2.8. La paz del Señor

  • José Carlos Mariátegui

 

         1La hora es de Wilson. El mundo entero está de fiesta. La paz derrama su alegría en todas las naciones. Las ciudades se embanderan y se engalanan en honor de la democracia y del derecho. Y no queda seguramente en estos momentos sobre la tierra sino un prosélito del imperialismo: el señor Pinzás. El corazón del señor Pinzás es el único corazón que no siente actualmente alborozo alguno.
         El tema de la paz eliminó ayer del comentario metropolitano a todos los otros temas. Eliminó en primer término al sobado tema de la convención. Eliminó asimismo el palpitante tema de la crisis ministerial. Y eliminó uno tras otro, los demás temas.
         Era inútil hablar de política. Las gentes no estaban para ocuparse del fracaso del concierto nacional, ni para comentar las declaraciones de los señores Diez Canseco y Balbuena, ni para saber si el partido futurista preparaba o no preparaba un nuevo manifiesto con esencia y fisonomía de pastoral. Era inútil hablar de política.
         Junto al suceso universal de la paz se miraba muy empequeñecidos los sucesos domésticos de la política. Se consideraba absurdo pensar en Foch, generalísimo de la libertad, y pensar, al mismo tiempo, en el señor Tudela y Varela, canciller y embajador de esta república criolla. Y, por esto, no se quería abrir los labios sino para cantar una estrofa de la Marsellesa.
         Parecía que las gentes se habían conjurado para poner de lado la política interna, sus problemas, sus complicaciones, sus incidencias y sus perspectivas.

◆ ◆ ◆ ◆

> [Objetivo del ejercicio]: Extrae del fragmento sobre la paz, sin cambiar nada, el tramo comprendido entre "2.8. La paz" y "los demás temas.", ambos incluidos.

> [Entradas del conjunto]:
◆ ◆ ◆ ◆

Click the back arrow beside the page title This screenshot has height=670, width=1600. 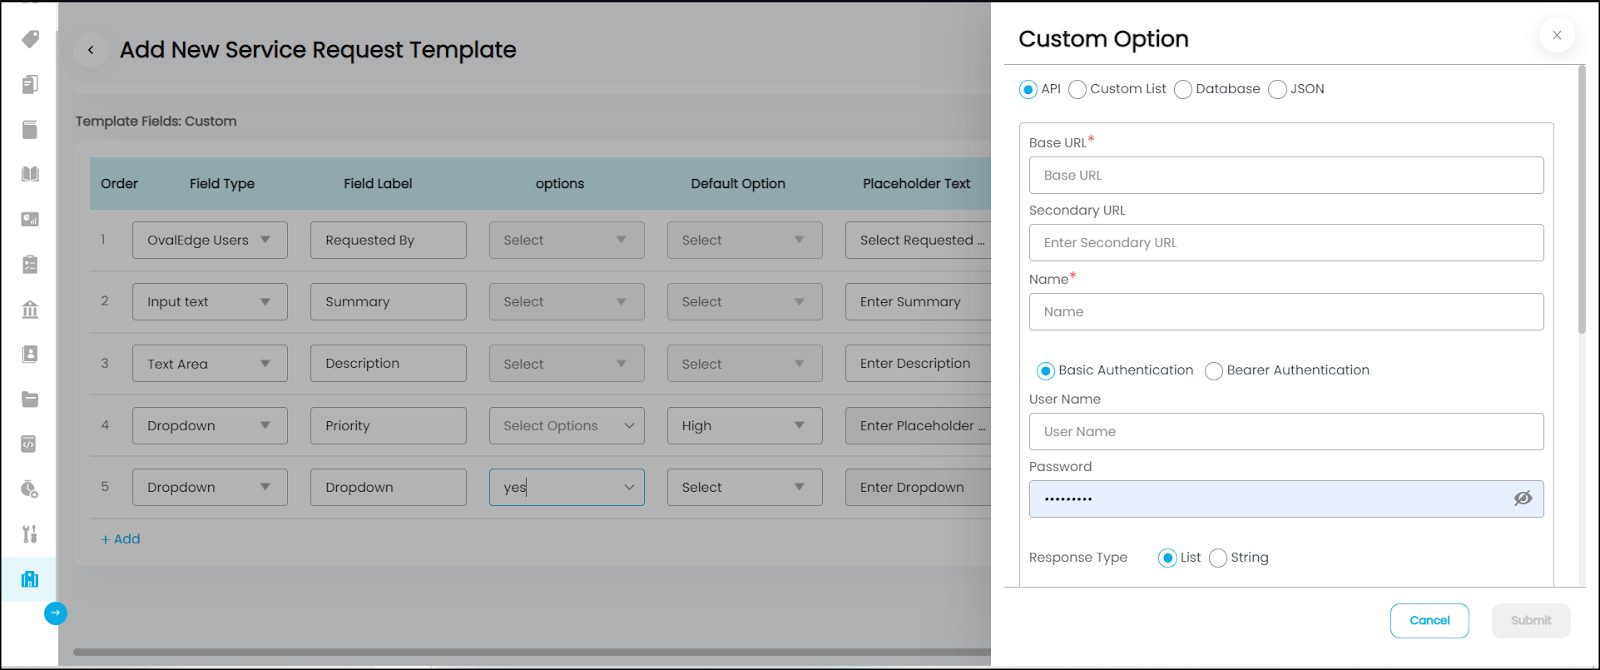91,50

◆ ◆ ◆ ◆

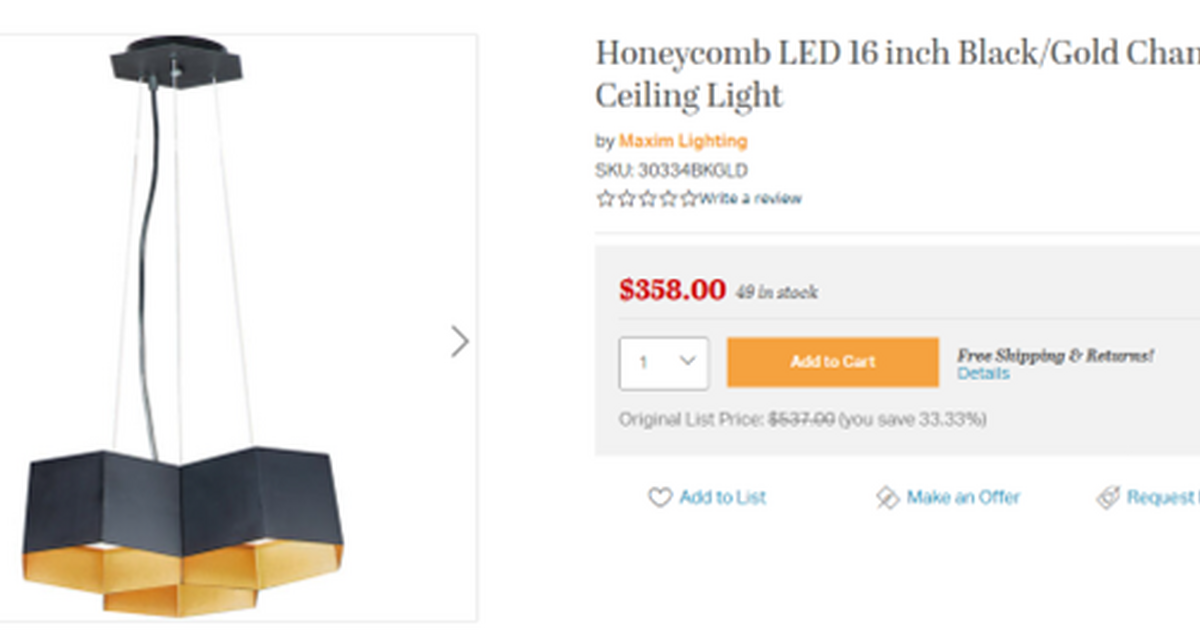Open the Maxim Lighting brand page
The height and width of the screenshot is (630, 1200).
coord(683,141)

◆ ◆ ◆ ◆

> [Respuesta a la tarea]:
2.8. La paz del Señor

  • José Carlos Mariátegui

 

         1La hora es de Wilson. El mundo entero está de fiesta. La paz derrama su alegría en todas las naciones. Las ciudades se embanderan y se engalanan en honor de la democracia y del derecho. Y no queda seguramente en estos momentos sobre la tierra sino un prosélito del imperialismo: el señor Pinzás. El corazón del señor Pinzás es el único corazón que no siente actualmente alborozo alguno.
         El tema de la paz eliminó ayer del comentario metropolitano a todos los otros temas. Eliminó en primer término al sobado tema de la convención. Eliminó asimismo el palpitante tema de la crisis ministerial. Y eliminó uno tras otro, los demás temas.